= Beginning of Section =

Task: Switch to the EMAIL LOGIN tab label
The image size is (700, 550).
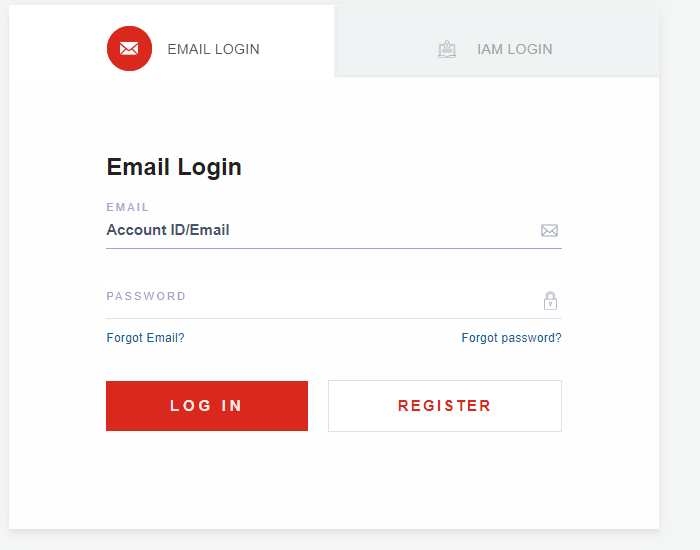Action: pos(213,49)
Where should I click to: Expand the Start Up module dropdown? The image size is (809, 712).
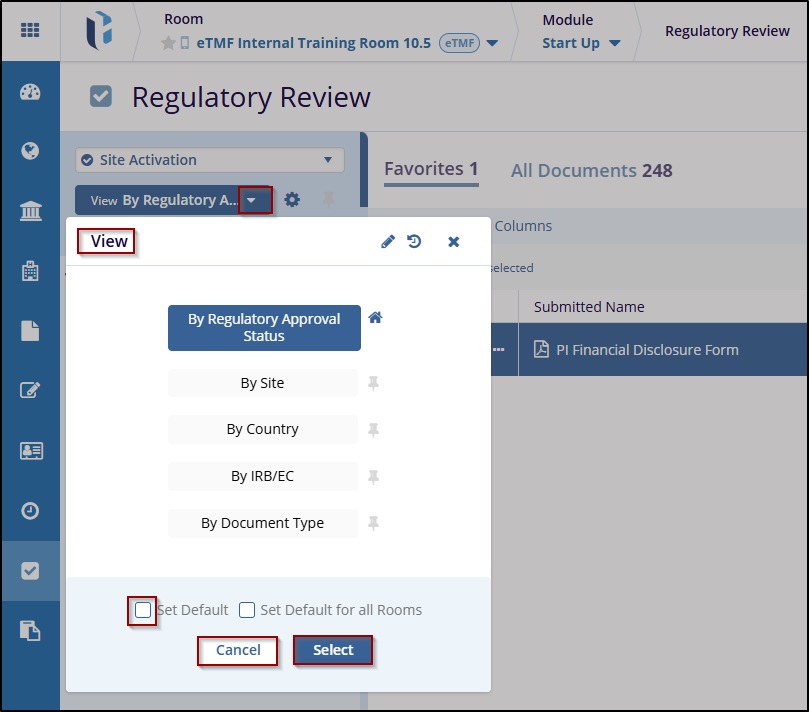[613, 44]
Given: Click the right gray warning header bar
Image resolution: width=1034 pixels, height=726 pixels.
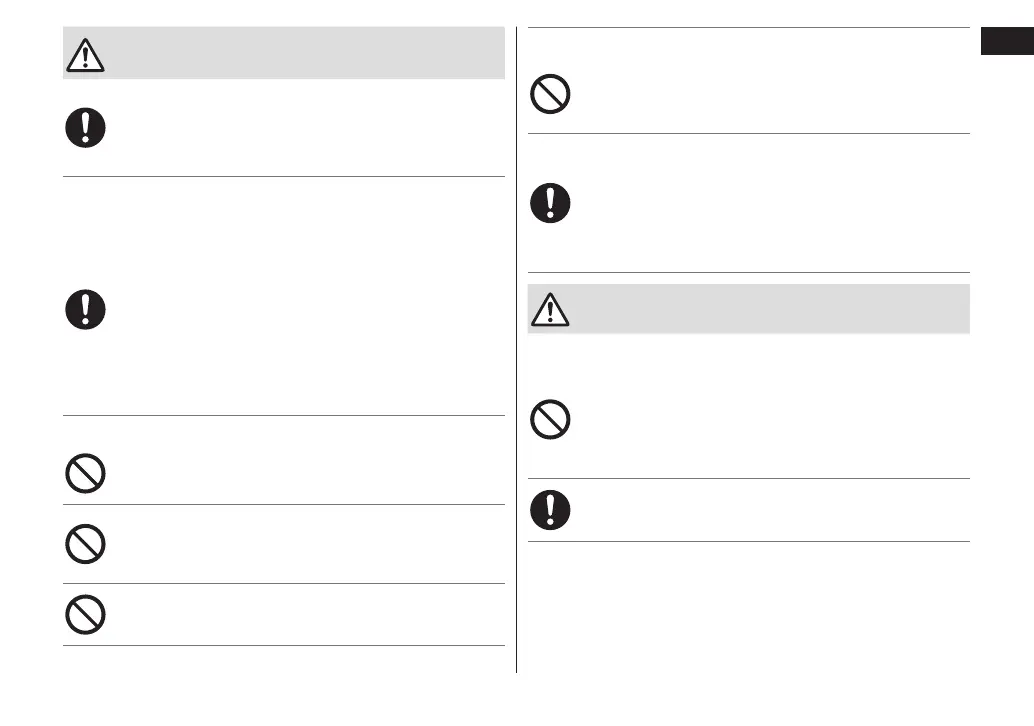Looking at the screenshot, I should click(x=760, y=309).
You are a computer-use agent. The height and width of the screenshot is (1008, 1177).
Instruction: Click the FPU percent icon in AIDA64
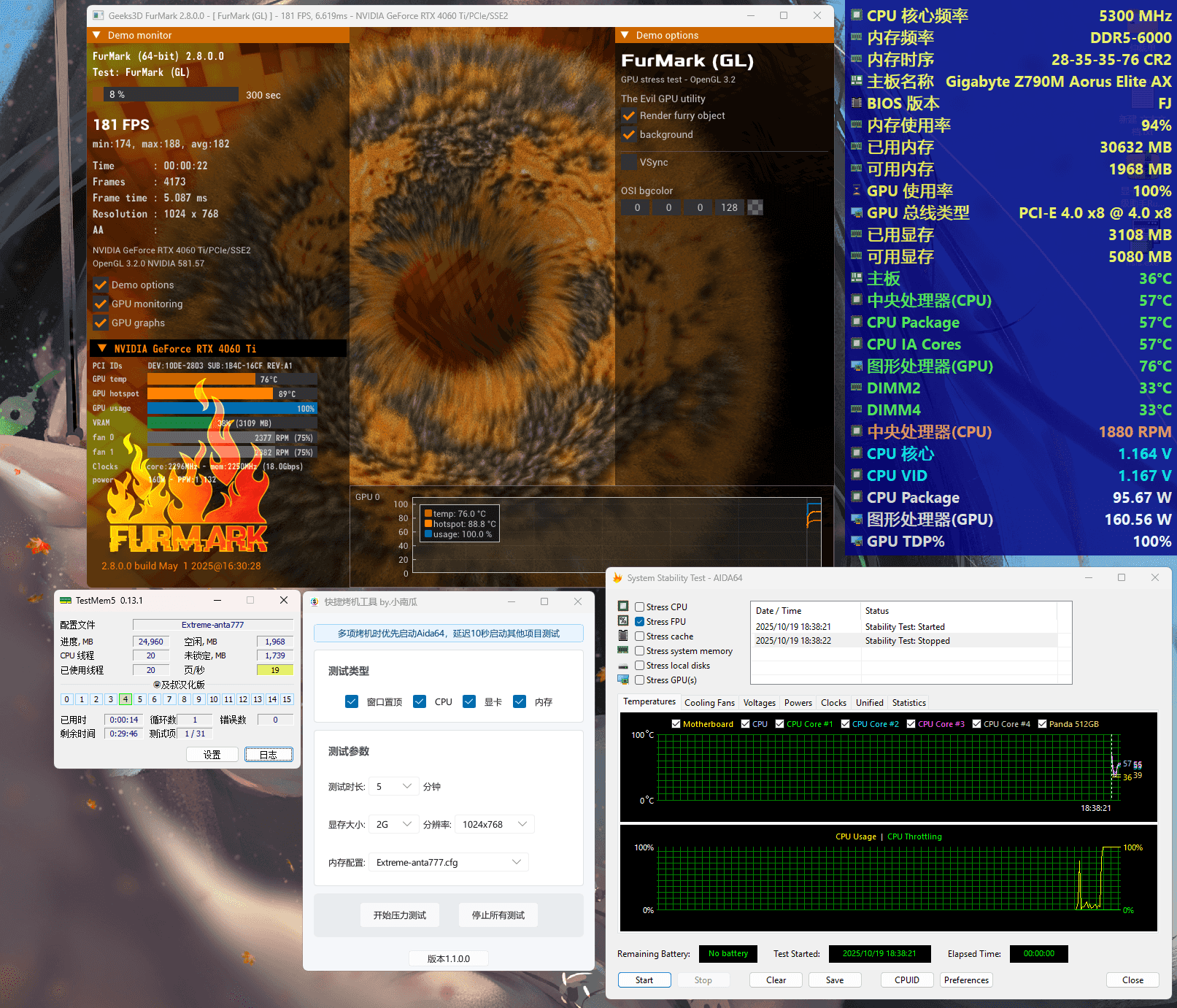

= End of Section =

#### [Task details]
Pictures aside, restate all of the entries exactly.

#### [Output for this task]
Task: Switch to the EMAIL LOGIN tab label
The image size is (700, 550).
Action: pos(213,49)
Where should I click to: Expand the Start Up module dropdown? The image size is (809, 712).
[613, 44]
Given: Click the right gray warning header bar
Image resolution: width=1034 pixels, height=726 pixels.
Looking at the screenshot, I should click(x=760, y=309).
You are a computer-use agent. The height and width of the screenshot is (1008, 1177).
Instruction: Click the FPU percent icon in AIDA64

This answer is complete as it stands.